start Source text

# my new to me 1956 fastwin 15 restoration



## levip (Dec 4, 2010)

heres what it looked like when i picked it up:








i got it for 20 bux had to drive a ways to pick it up but it think it was worth it 
the guy told me it ran but he messed with the points and it quit and he got disgusted with it 
i got it home and tore into it 
i took the lower unit off first and TRIED to open the lower unit housing all three screw rung off and the housing was still stuck tried to drill out the bolt and ended up goring up the housing i got it off by drilling 2 holes in the top and running some screws into the holes pressing the housing off using the wear plate
this is what i found: and then i didnt feel so bad about f'n up the housing getting it off









looks like he ran more sand than water through the water pump ordered new waterpump kit pn#382468

also i ordered a tune up kit pn#172522
, 2 new coils pn#584477,a powerhead baffle kit pn#377070,carb kit w/float pn#439071, and a new crankshaft seal pn#303804(they tend to go bad without the baffle and there wasnt a baffle on this motor)

end Source text

» **What to produce**: Reproduce the part of the restoration thread above that opens with the words "looks like he" and closes with "on this motor)", substituting "service kit" for "tune up kit".

start Given data

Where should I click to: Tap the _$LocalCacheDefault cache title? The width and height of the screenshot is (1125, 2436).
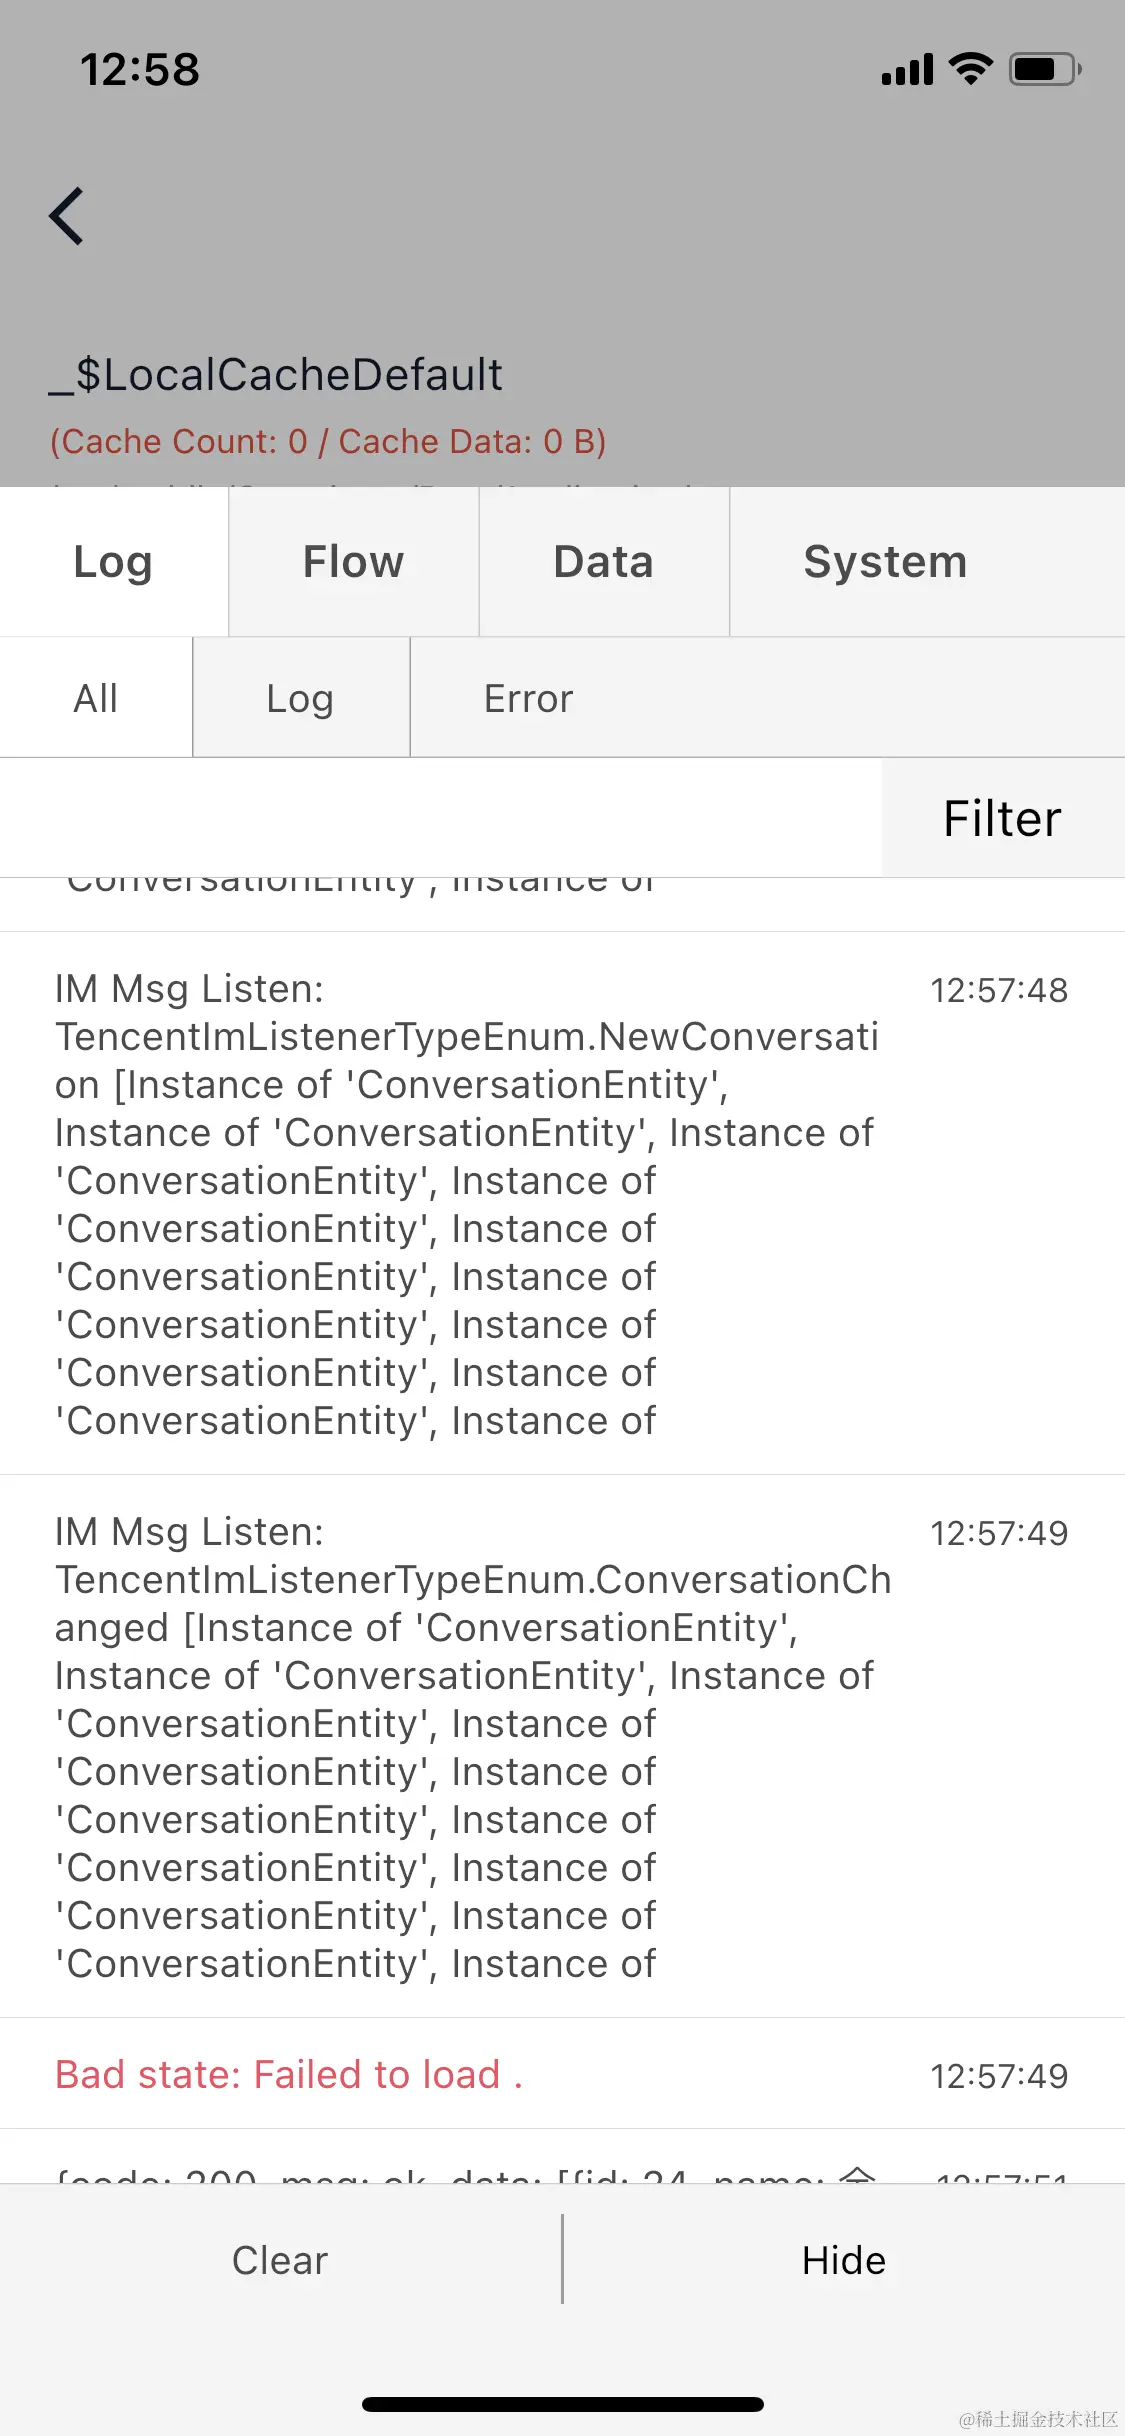pos(276,375)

end Given data

» **Right answer**:
looks like he ran more sand than water through the water pump ordered new waterpump kit pn#382468

also i ordered a service kit pn#172522
, 2 new coils pn#584477,a powerhead baffle kit pn#377070,carb kit w/float pn#439071, and a new crankshaft seal pn#303804(they tend to go bad without the baffle and there wasnt a baffle on this motor)